In this case a slightly leftfield accentuation of Champagne’s third grape, Pinot Meunier along with 25% Chardonnay and 15% Pinot noir. This 60% Pinot Meurnier gives the wine a distinctive fuller bodied, melting butter on toasted brioche taste. A flavour that other Champagne houses have moved away from to court the Sauvignon Blanc crisp edge palate. This is a truly delicious, amber golden delight and at €20 cheaper than the entry level big names, really worth seeking out this Christmas.


Domaine Gerard Seguin, La Justice, AC Gevrey-Chambertin 2014

Pricing: €45

Available: Widely available including from Searsons Wine Merchants, Monkstown Crescent, online at local independent Off Licences, selected multiples and specialist wine shops

Irish Wine lovers have fallen in love with the great Pinot Noir wines from every corner of the world, and some of the very best from New Zealand, from Oregon and Chile are now playing in the same field and palate delights as red wine from Burgundy.

Crucially, many at the best value pricings are far superior to what can be found in Burgundy for anything like the same price. So we regularly on Movie and Booze look at €15 or €20 Pinot Noir from say Chile’s Leyda Valley or Marlborough in New Zealand, though as they too become increasingly fashionable those prices are increasing every year too.

At Christmas if there is any argument for pushing the boat out for the big meal then it is an opportunity to go back spiritually to the heartland of Pinot Noir, the northern vineyards of the Cote D’Or, called locally, the Cotes de Nuits.

This is where we find Nuits-St-George the capital of red wine in Burgundy and a wine that until the arrival of the New World wines in Ireland in the 1990s was almost the name for good red wine that wasn’t a Chateauneuf Du Pape, a St.Emilion, a Rioja or a Chianti the red wines before the Celtic Tiger.

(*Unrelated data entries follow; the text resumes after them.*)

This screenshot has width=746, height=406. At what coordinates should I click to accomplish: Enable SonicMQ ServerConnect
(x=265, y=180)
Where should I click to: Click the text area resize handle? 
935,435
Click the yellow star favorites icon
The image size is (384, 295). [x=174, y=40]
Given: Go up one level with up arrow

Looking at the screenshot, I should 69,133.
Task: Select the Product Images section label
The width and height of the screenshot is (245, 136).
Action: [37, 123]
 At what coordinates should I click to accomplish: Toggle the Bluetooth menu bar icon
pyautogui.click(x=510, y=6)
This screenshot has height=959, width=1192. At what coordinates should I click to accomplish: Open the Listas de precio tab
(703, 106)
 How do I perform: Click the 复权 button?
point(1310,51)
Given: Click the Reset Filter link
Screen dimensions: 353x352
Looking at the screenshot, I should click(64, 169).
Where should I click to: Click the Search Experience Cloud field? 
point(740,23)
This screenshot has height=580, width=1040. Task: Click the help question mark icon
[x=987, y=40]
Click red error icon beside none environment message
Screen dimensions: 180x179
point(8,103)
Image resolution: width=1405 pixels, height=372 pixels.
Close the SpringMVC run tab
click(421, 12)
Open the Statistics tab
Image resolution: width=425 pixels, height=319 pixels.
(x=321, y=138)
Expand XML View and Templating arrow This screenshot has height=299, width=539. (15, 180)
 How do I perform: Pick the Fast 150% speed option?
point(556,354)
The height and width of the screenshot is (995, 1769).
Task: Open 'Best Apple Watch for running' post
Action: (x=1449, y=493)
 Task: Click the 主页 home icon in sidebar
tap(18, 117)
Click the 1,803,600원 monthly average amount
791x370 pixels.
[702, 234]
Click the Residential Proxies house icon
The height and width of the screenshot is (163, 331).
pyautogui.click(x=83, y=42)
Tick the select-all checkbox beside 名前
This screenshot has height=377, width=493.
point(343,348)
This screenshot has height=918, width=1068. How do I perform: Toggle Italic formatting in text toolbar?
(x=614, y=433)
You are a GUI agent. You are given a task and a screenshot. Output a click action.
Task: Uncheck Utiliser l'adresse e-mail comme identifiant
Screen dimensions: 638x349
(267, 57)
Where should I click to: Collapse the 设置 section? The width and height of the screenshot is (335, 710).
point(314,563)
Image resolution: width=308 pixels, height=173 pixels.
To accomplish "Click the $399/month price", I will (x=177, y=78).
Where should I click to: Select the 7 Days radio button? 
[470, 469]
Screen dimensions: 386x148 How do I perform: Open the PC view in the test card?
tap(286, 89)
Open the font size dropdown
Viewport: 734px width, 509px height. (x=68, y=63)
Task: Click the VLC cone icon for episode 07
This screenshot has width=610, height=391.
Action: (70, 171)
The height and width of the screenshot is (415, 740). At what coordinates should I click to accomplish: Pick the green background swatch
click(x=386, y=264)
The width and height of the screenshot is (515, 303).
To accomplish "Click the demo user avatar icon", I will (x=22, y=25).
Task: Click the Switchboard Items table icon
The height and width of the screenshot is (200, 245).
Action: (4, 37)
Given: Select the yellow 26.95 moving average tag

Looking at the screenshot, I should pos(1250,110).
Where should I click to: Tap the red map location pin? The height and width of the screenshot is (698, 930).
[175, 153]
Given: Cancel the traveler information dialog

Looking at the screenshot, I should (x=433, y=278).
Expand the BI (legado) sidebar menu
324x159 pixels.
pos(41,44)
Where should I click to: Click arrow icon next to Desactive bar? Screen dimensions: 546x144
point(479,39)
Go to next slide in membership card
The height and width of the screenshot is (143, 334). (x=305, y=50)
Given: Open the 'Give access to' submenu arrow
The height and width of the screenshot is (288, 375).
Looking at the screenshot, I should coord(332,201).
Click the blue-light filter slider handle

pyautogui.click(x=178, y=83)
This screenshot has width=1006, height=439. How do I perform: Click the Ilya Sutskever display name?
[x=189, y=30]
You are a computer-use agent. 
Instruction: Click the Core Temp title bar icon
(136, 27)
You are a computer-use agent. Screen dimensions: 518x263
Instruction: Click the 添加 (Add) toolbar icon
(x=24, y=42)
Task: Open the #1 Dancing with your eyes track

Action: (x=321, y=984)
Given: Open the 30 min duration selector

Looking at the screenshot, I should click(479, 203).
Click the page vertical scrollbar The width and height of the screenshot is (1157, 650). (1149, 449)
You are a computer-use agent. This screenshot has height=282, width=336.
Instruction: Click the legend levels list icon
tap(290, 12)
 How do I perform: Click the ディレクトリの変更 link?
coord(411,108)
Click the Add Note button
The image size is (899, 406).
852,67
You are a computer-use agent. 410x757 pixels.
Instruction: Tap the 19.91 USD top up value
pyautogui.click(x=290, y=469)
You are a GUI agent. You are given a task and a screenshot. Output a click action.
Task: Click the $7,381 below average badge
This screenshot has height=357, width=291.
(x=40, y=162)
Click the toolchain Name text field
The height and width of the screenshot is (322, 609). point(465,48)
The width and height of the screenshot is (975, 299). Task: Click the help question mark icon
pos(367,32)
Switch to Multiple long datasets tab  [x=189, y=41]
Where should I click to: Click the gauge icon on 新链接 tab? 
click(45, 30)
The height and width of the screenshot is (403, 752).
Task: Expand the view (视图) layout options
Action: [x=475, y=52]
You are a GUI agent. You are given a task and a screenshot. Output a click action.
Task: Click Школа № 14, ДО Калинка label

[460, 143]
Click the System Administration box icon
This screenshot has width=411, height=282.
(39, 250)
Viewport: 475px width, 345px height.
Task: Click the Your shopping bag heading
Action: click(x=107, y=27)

Well, the great red wines of the Cotes de Nuits in Burgundy have not gone away, they have simply become a rarer choice, at prices that make them an occasional special event, like Christmas time, wine.

This wine is from the village of Gevrey-Chambertin, about 15mins north of Nuits St George and it contains one of the world’s greatest vineyards, Le Chambertin. In fact the village here was called Gevrey until 1847 when in a very smart early marketing move they voted to attach their name to their most famous asset.

The village is surrounded by brilliant small vineyards, the best on the high slopes near Chambertin, but all of the soils in the appellation enjoy a real sense of glamour from the wines they have been producing for 1600 years, of which we have records.

The Seguin Family have been in Gevrey for centuries and were farmers and in fact horticulturalists. The great grandfather of the current owner, Gerard Seguin, during the Phyloxerra plague which killed almost 90% of the vineyards of Europe in the 1860s and 1870s was instrumental in the salvation of Burgundy by being amongst the first to realise that grafting French vines onto American vine roots would save the vineyards including Gevrey-Chamvertin.

The family run estate has remained small, it is a beautiful, small but perfectly functioning winery and home for Gerard, his wife Chattel and their son, Jerome, now readying to take control, in amongst the vines on the low slopes of the Chambertin hillside. This wine comes from a plot of vines, a climat, called La Justice, the lawyer’s lands, and it produces a very wiry, expressive, linear, savoury and adult wine. This is a wine that has a clean, gorgeous and precise fruit filled bouquet, then a bright lifted cherry and meaty tone, touches of light spice, and a long, savoury and evolving finish.

It is elegance and precision personified and a joy to share with friends and family and a rather brilliant evocation of the clean, neat vines of the impeccably mannered village that is Gevrey-Chambertin today. A superb Christmas treat.